Former Vice President Joe Biden has long staked his claim in the run for the Democratic presidential nomination on winning in South Carolina. But Vermont Senator Bernie Sanders has lately been gaining on him in the polls there.
And, as our Yamiche Alcindor reports, voters in the first-in-the-South Democratic primary are grappling with who they will pick this Saturday.
South Carolina, long considered Joe Biden's firewall, but is it still?
The former vice president has been hoping black voters would give him the momentum to win the nomination. In this state, they make up 60 percent of Democratic primary voters. But since the fall, Biden's support here has dropped nearly 20 percent.
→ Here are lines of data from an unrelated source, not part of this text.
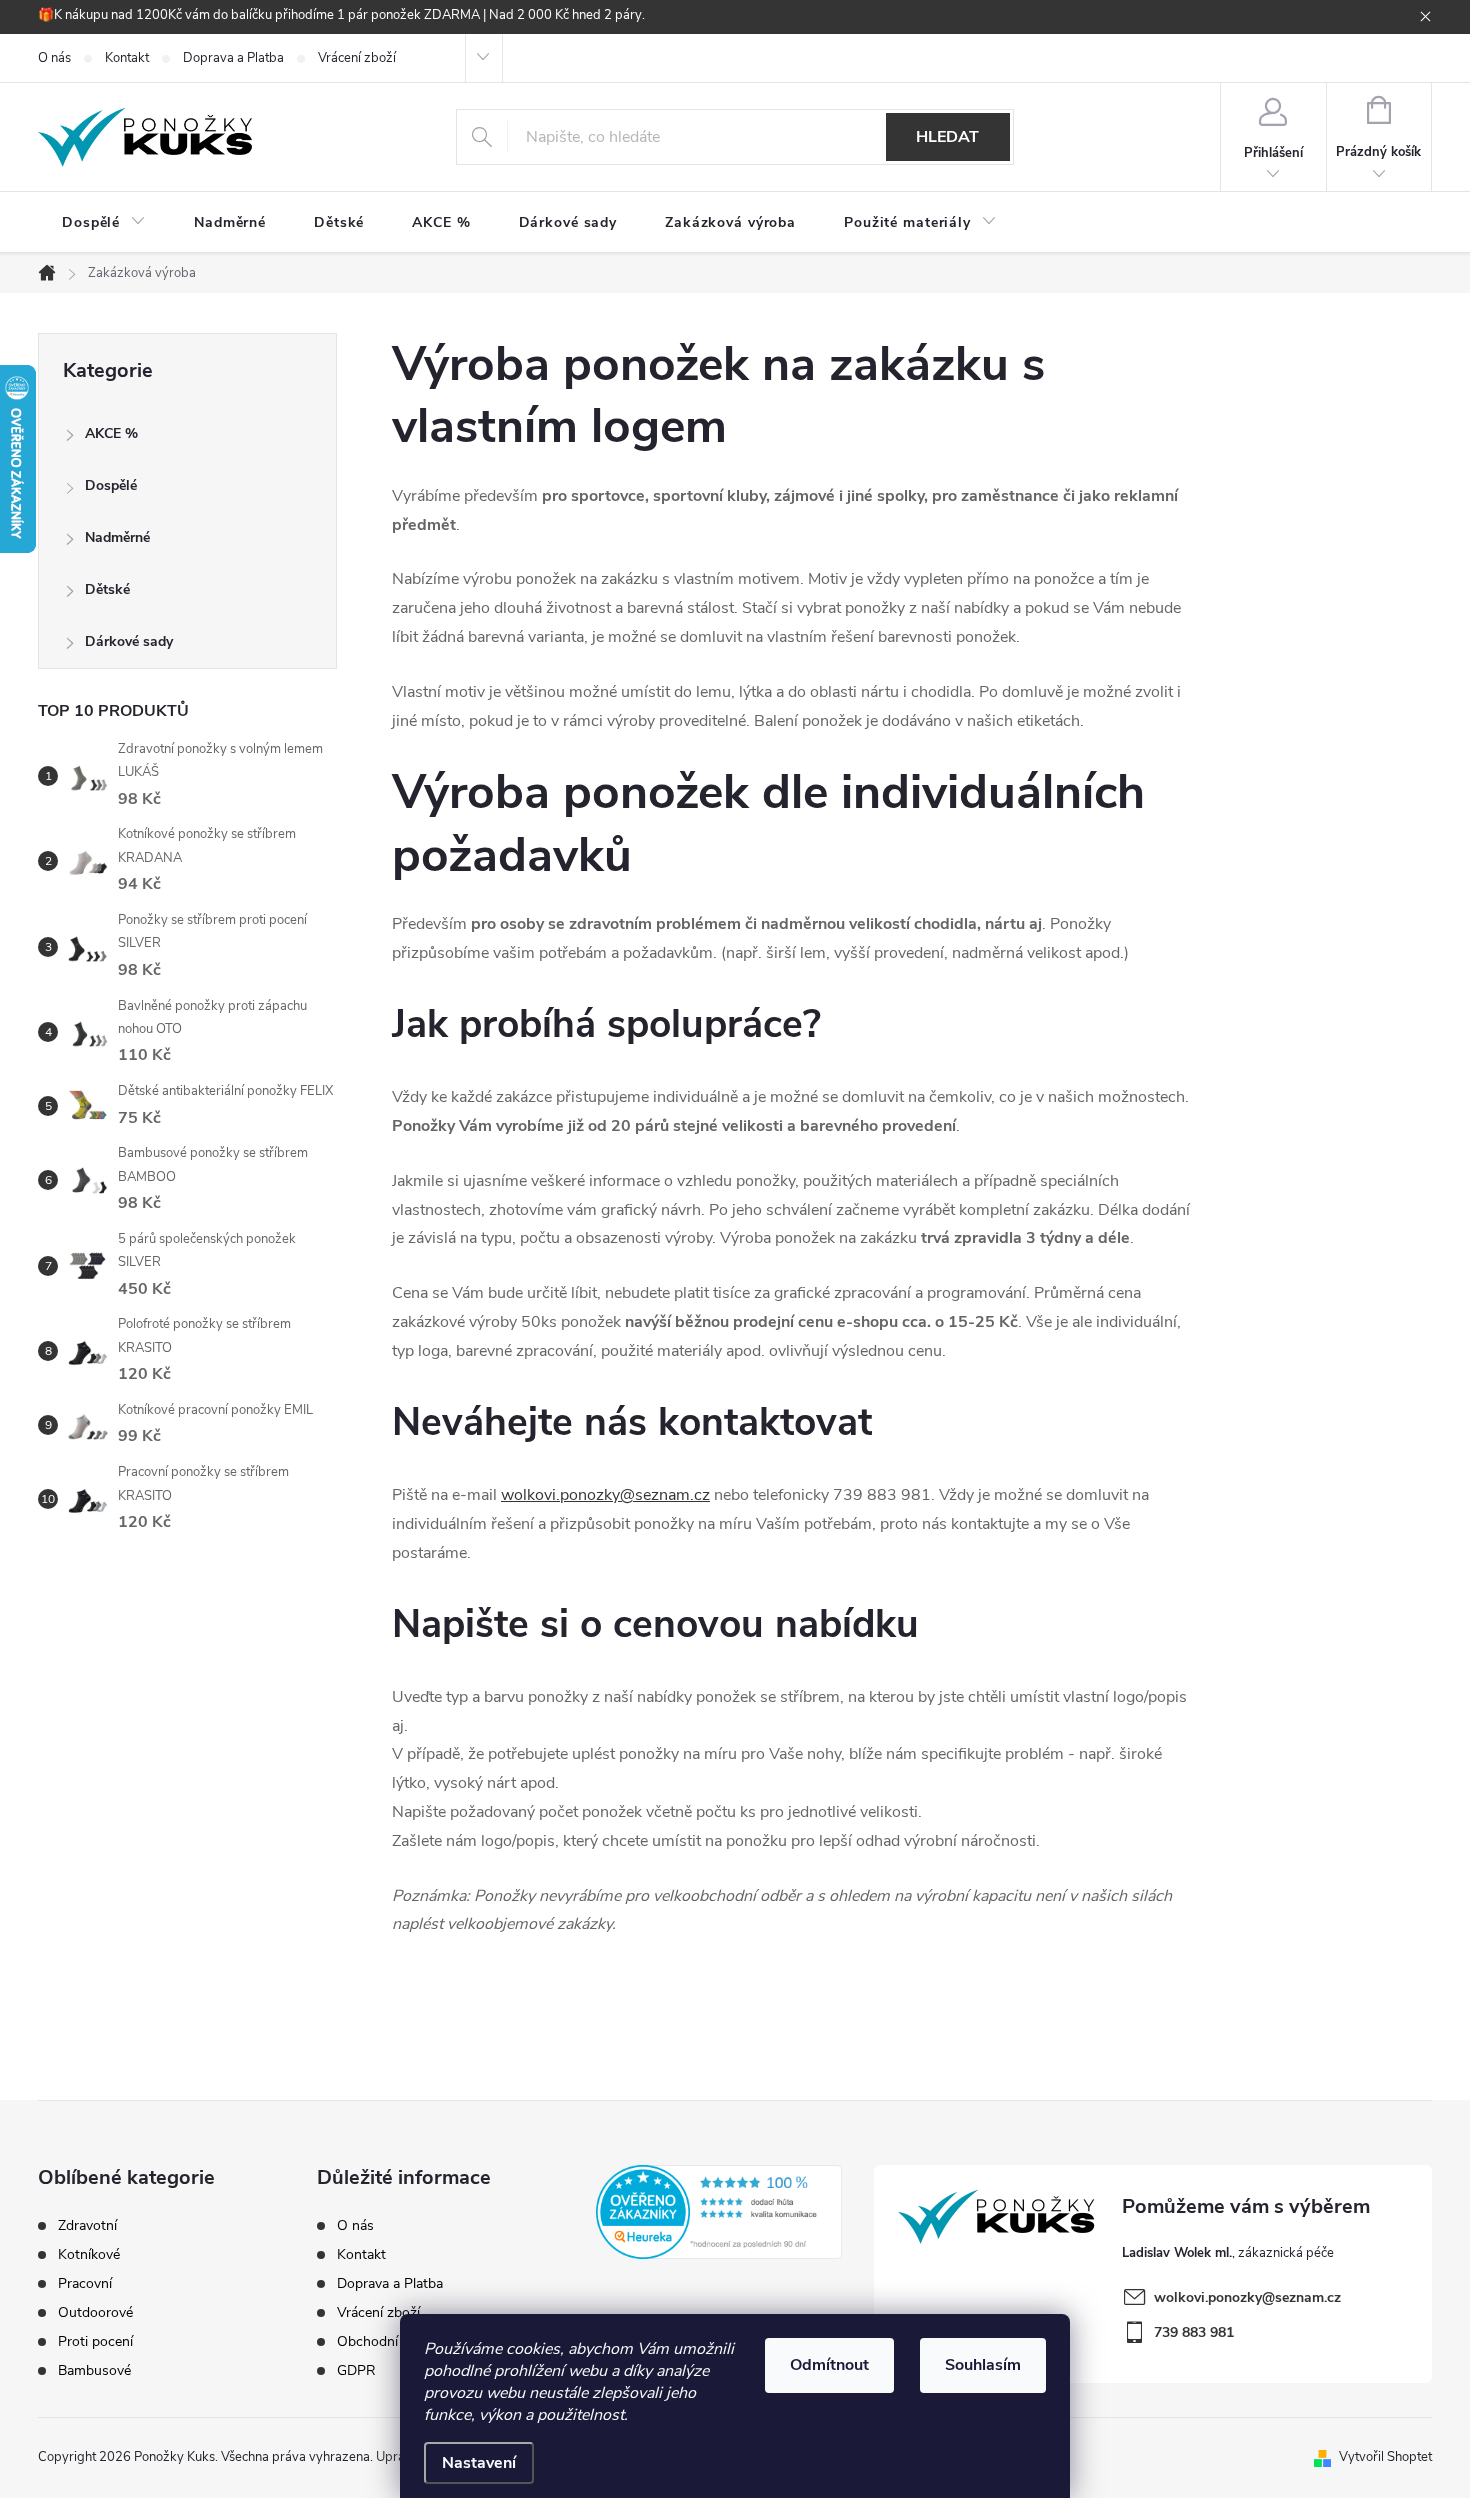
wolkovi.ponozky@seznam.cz (605, 1495)
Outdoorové (95, 2313)
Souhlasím (983, 2365)
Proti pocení (95, 2342)
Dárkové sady (129, 641)
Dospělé (111, 485)
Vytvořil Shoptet (1385, 2457)
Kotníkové (89, 2255)
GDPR (356, 2370)
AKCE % (111, 433)
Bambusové (94, 2371)
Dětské (107, 589)
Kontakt (127, 58)
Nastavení (479, 2463)
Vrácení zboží (357, 58)
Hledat (947, 137)
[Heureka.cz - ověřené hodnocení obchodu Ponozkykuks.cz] (719, 2212)
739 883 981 (1194, 2332)
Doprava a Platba (233, 58)
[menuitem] (104, 223)
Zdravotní (87, 2226)
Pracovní (85, 2284)
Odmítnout (829, 2365)
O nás (54, 58)
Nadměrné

Sen. Bernie Sanders, I-Vt.:
We are putting together an unprecedented multigenerational, multiracial political movement.
(CHEERING AND APPLAUSE)
Sanders, the race's front-runner, is now within single digits of Biden in the Palmetto State.
We are very energized, because it's very rare we see somebody with a track history that we — that Bernie Sanders has. And somebody like that, it makes us very passionate. It makes us very hopeful.
Some of Biden's most faithful supporters sound concerned.
I would have followed Joe Biden right up to the gates of hell.
Jake Ferguson is a 64-year-old black veteran, father of six and grandfather of five. Older voters like him are central to Biden's base. In 2016, Jake wanted Biden to run for president. But now he's not so sure.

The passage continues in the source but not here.